Goal of the exercise: An acceptable answer contains every record below, unchanged, and no pictures.

[[ Extracted data open ]]

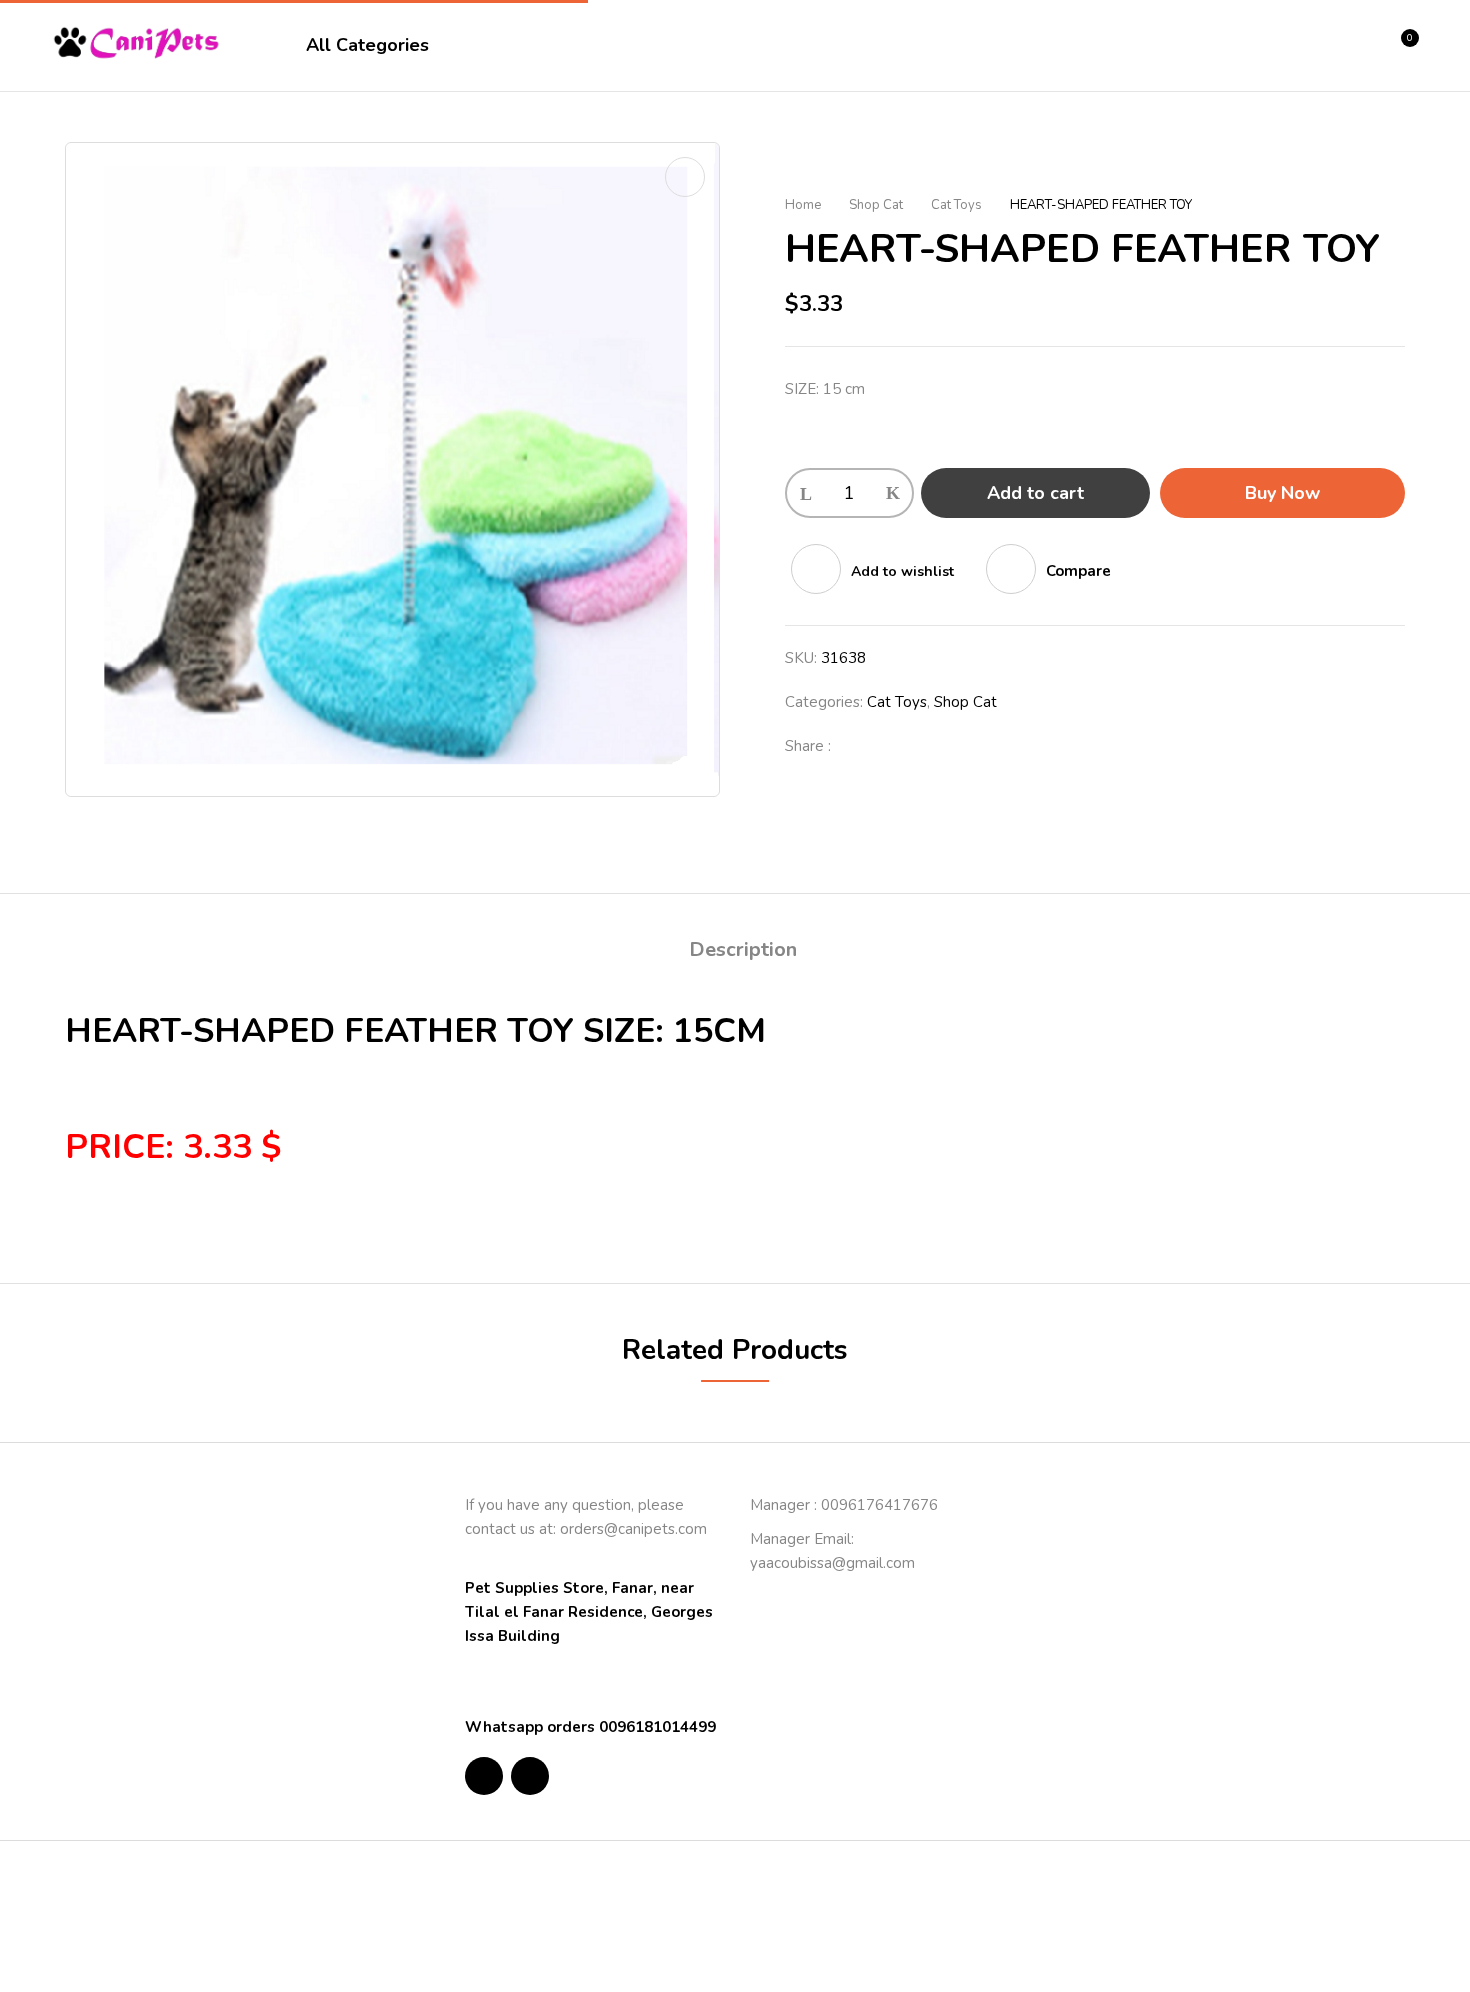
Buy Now (1282, 493)
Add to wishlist (902, 571)
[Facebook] (857, 746)
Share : (808, 746)
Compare (1078, 571)
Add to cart (1035, 493)
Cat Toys (956, 205)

[[ Extracted data closed ]]

Solution to the problem:
Buy Now (1282, 493)
Add to wishlist (902, 571)
[Facebook] (857, 746)
Share : (808, 746)
Compare (1078, 571)
Add to cart (1035, 493)
Cat Toys (956, 205)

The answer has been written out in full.